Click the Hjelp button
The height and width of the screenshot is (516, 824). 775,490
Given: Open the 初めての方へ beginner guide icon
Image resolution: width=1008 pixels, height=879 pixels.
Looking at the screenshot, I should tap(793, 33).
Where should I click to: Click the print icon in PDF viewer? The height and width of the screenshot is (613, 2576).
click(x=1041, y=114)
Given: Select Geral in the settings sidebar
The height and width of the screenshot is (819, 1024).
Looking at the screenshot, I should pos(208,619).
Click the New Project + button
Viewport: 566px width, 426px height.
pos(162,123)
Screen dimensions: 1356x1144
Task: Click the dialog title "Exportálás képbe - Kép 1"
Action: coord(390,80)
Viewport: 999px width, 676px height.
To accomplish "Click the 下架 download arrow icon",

______

= EXERCISE GOAL =
Copy every record precisely, omitting nothing.

= SOLVED EXERCISE =
Click the Hjelp button
The height and width of the screenshot is (516, 824). 775,490
Given: Open the 初めての方へ beginner guide icon
Image resolution: width=1008 pixels, height=879 pixels.
Looking at the screenshot, I should tap(793, 33).
Where should I click to: Click the print icon in PDF viewer? The height and width of the screenshot is (613, 2576).
click(x=1041, y=114)
Given: Select Geral in the settings sidebar
The height and width of the screenshot is (819, 1024).
Looking at the screenshot, I should pos(208,619).
Click the New Project + button
Viewport: 566px width, 426px height.
pos(162,123)
Screen dimensions: 1356x1144
Task: Click the dialog title "Exportálás képbe - Kép 1"
Action: coord(390,80)
Viewport: 999px width, 676px height.
To accomplish "Click the 下架 download arrow icon",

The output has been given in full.